Probably the most important nonevent of the past eight months is this: Iran and Iraq went to war, and the world didn't gasp for oil. Indeed, there's so much oil that petroleum experts and the news media have taken to describing the situation as an "oil glut."

What a dreadful choice of words.

"Glut" means "excessive supply," and that surely doesn't apply to oil. Nothing in the past year has altered the two basic realities of oil. First, it's a wasting resource that now provides nearly half the world's energy. And second, perhaps three-fourths of the known reserves are located in countries whose stability cannot be taken for granted.

To think otherwise is a delusion. But the balance of power between consuming and producing countries is shifting -- just a bit. A "glut" exists in the sense that production exceeds consumption; the excess provides a buffer against large price increases and supply disruptions from political upheavals.

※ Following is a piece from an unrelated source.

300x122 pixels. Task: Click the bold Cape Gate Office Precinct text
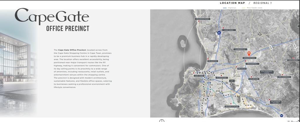click(x=72, y=50)
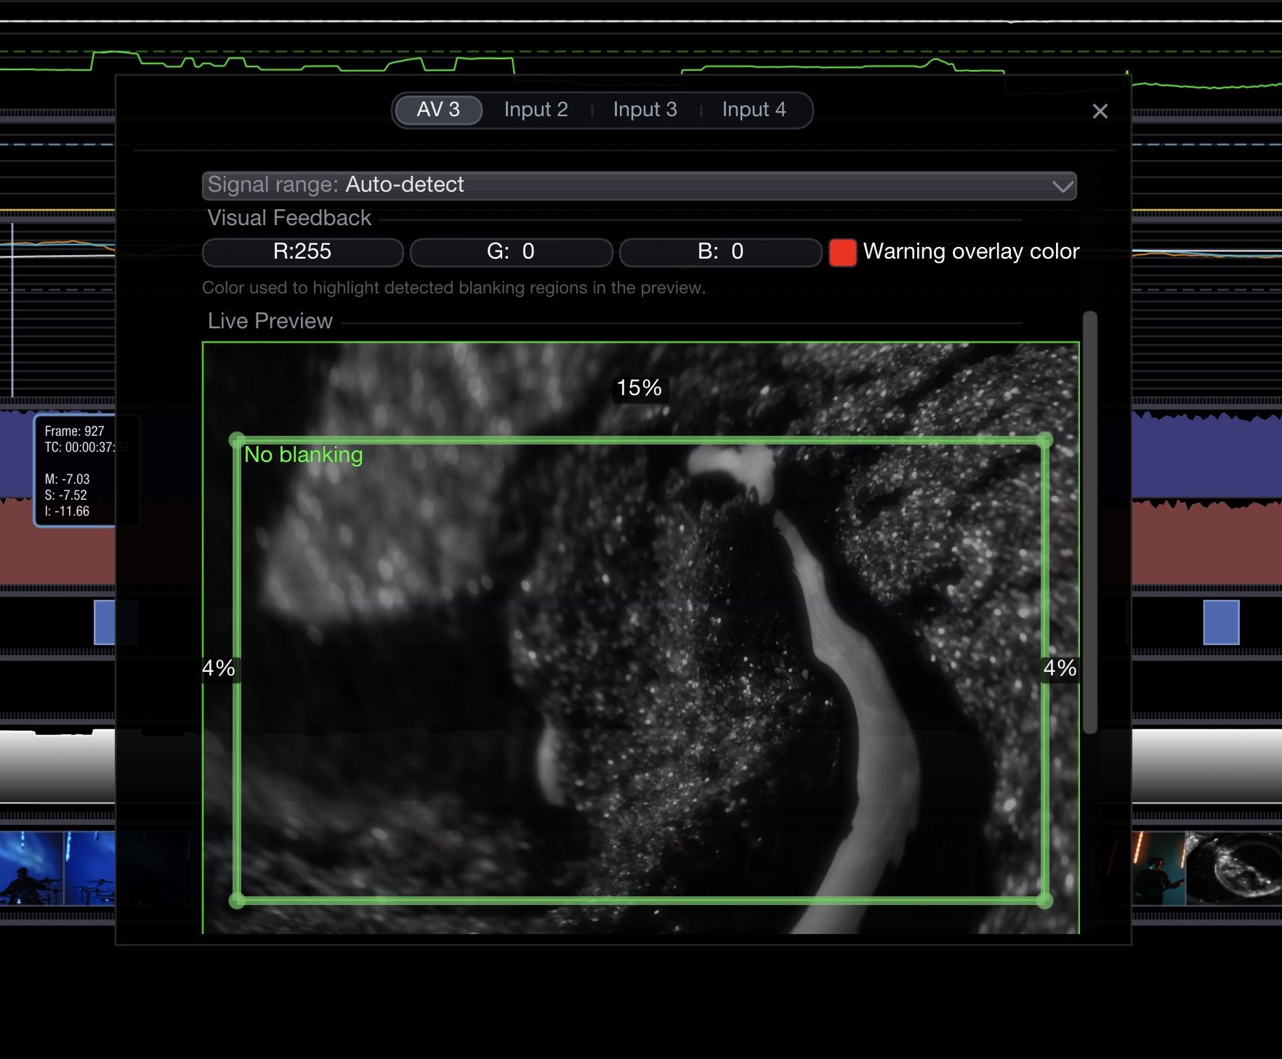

Our interests lie in increasing this buffer, not in yearning for a big break in oil prices. That's what the normal mechanics of supply and demand would dictate: Prices would drop until production capacity and consumption nearly matched. But a big price decline simply would ordain another ride up the roller coaster. Once demand tightened or a revolution knocked out a key supplier, prices would jump sharply again.

The history of oil since the end of World War II is that when surplus capacity doesn't exist, the world is vulnerable to such shocks. The following table is as good a way to view this history as any. Two columns list known oil reserve and annual world consumption (both in billions of barrels). The last column shows how many years reserves would last at prevailing rates of use. [TABLE OMITTED]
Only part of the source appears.